* What is needed
Please count the lines in the records below that include the word "minus" and report only the total.

Data records
== Segment start ==
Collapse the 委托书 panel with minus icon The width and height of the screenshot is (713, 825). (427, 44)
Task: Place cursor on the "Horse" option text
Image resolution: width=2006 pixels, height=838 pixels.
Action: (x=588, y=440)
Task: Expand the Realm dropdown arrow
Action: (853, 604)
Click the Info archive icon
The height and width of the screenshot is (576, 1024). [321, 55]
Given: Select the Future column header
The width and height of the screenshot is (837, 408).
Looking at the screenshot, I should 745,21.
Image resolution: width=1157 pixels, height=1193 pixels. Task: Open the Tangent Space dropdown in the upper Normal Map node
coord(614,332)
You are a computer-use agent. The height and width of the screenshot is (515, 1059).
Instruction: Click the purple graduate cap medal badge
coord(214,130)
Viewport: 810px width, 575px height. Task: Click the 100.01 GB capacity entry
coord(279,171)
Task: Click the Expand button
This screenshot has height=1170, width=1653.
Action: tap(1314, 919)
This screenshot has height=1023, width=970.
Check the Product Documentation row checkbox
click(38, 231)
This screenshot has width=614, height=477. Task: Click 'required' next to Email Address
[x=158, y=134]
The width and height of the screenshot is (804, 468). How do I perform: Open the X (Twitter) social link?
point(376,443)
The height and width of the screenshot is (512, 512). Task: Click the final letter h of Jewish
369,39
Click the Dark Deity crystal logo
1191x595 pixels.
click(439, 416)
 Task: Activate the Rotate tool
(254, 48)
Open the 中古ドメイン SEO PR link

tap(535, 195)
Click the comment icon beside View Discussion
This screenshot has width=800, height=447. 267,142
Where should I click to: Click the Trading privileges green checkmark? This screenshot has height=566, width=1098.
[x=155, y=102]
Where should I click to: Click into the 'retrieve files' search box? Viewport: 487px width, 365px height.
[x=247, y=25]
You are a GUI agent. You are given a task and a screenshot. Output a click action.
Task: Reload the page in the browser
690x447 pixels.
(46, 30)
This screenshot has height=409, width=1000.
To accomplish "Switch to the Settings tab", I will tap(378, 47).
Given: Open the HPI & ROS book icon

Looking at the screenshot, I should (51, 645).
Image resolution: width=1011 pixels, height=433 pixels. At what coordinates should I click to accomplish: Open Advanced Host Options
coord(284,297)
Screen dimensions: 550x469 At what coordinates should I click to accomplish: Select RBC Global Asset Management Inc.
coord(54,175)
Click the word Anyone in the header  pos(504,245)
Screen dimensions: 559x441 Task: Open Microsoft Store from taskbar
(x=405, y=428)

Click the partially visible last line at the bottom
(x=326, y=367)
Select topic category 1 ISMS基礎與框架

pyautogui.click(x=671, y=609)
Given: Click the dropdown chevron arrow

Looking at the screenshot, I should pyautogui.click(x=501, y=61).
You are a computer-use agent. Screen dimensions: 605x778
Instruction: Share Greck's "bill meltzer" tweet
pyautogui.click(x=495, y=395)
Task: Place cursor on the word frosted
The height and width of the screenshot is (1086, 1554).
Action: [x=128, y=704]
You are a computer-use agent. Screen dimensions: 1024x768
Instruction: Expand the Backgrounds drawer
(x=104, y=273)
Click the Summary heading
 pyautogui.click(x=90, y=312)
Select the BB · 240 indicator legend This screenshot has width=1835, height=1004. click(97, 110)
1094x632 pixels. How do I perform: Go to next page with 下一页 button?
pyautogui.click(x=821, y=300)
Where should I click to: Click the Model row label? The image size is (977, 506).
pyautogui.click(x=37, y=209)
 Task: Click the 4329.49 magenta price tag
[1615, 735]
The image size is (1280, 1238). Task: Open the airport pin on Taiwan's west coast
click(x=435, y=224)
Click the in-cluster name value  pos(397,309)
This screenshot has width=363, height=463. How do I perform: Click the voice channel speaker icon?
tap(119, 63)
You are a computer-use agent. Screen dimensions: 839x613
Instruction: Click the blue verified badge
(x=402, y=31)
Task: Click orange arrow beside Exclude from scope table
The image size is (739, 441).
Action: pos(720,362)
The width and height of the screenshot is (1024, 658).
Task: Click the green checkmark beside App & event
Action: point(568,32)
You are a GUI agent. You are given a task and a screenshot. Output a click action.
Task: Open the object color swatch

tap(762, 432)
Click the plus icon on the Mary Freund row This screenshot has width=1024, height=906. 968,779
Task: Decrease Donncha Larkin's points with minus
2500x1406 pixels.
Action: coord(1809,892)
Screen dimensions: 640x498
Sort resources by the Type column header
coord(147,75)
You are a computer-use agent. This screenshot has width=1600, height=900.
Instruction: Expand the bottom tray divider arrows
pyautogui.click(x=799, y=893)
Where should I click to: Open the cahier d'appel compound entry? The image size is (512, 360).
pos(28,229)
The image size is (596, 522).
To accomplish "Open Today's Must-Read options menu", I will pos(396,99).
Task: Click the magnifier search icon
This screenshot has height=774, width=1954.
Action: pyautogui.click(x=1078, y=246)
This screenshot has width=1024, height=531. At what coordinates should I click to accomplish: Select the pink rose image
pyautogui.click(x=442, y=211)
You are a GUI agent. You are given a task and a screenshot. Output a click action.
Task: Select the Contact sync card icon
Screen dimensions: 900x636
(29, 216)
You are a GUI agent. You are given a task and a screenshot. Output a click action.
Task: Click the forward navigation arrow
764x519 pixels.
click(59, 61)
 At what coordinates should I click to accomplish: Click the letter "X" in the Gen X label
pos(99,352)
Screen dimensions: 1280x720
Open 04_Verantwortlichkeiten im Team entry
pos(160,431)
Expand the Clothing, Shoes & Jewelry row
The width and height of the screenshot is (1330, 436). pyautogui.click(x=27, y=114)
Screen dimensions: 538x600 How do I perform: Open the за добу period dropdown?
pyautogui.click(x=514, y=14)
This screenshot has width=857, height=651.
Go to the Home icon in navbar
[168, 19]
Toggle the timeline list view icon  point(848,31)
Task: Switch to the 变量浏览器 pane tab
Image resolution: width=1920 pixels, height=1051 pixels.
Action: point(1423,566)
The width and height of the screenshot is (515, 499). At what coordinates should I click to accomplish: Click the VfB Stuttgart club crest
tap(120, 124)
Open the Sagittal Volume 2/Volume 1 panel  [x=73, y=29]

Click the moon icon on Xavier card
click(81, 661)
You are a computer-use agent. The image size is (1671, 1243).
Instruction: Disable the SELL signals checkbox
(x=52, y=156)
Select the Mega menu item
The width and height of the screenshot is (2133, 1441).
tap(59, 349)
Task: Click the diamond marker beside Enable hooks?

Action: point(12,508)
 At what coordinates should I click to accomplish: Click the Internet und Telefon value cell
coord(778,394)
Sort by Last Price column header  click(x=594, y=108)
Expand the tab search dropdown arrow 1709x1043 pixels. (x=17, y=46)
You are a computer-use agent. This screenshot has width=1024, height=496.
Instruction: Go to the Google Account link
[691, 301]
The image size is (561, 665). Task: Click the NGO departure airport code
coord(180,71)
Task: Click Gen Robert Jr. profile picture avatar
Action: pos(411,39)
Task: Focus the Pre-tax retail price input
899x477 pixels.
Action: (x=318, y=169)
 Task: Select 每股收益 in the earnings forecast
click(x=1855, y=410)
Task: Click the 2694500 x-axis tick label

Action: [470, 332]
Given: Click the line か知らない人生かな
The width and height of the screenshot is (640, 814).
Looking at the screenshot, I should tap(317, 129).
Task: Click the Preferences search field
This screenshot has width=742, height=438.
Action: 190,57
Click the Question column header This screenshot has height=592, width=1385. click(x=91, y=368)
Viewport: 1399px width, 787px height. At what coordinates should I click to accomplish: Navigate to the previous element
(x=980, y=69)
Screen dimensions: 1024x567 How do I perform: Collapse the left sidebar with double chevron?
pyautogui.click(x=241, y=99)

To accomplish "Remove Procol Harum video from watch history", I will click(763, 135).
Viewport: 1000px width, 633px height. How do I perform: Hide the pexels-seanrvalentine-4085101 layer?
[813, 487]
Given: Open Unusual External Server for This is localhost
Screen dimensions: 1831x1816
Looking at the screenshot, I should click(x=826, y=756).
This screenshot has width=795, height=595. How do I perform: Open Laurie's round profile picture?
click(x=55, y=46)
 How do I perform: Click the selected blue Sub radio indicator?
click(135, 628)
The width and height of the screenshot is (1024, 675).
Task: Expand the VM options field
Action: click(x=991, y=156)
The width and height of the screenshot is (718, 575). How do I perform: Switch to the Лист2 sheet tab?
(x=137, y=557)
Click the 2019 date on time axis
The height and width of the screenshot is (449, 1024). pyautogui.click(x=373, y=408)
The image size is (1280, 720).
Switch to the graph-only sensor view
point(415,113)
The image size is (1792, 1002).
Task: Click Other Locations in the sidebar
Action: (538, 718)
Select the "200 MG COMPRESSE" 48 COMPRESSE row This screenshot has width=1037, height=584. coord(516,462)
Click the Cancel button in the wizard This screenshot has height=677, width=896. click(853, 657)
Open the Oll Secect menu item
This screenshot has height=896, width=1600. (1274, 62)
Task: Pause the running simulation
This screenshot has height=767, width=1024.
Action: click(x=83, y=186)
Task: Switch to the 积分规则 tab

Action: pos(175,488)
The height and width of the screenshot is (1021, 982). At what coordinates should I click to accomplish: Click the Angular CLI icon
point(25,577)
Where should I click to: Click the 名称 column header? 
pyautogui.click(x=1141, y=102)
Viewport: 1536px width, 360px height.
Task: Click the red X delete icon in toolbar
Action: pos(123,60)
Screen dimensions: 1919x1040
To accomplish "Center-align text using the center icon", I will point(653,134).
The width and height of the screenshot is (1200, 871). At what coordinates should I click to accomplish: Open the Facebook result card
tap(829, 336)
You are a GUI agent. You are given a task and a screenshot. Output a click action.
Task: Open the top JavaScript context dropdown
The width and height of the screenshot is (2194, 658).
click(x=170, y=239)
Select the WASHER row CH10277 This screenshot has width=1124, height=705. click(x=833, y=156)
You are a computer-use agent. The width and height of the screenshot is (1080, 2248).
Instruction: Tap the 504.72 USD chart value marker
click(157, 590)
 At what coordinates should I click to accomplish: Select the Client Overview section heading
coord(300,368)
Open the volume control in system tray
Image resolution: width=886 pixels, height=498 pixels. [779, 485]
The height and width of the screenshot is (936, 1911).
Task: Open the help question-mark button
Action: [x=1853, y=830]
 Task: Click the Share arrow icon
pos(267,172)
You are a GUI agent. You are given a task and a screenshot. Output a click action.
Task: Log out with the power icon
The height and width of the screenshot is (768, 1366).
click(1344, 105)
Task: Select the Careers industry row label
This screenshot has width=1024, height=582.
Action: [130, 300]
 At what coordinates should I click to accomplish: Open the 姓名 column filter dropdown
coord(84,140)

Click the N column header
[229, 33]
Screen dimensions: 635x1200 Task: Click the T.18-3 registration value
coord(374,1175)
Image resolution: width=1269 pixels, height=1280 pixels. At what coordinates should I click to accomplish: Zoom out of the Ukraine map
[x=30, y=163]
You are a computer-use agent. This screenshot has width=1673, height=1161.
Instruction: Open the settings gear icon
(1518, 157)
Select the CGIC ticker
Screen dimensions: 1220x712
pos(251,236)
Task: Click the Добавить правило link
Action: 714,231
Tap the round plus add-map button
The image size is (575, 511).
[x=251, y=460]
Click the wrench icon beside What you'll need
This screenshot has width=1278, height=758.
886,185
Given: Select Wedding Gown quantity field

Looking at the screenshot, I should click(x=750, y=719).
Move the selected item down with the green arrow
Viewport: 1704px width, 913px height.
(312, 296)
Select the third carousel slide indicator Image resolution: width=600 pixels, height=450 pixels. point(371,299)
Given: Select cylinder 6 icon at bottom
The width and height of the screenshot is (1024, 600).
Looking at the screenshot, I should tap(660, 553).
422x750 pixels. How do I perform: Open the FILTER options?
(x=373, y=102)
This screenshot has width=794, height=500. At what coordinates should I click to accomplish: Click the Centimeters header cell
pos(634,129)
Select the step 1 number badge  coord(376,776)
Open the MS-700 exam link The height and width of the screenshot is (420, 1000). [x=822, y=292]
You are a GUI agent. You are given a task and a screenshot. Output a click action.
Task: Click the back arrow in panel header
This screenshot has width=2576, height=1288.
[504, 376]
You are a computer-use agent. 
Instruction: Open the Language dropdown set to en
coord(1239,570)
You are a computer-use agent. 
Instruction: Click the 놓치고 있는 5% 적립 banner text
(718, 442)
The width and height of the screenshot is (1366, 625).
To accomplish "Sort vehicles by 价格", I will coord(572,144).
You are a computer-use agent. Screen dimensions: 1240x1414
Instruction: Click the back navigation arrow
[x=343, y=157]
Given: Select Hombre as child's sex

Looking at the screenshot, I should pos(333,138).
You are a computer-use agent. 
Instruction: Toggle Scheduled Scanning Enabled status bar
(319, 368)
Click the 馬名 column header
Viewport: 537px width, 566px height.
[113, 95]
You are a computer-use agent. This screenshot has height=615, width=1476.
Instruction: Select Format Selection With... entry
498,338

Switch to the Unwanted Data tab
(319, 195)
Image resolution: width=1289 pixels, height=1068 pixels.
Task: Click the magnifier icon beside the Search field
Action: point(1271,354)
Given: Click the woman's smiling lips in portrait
== Segment end ==
* Written response
2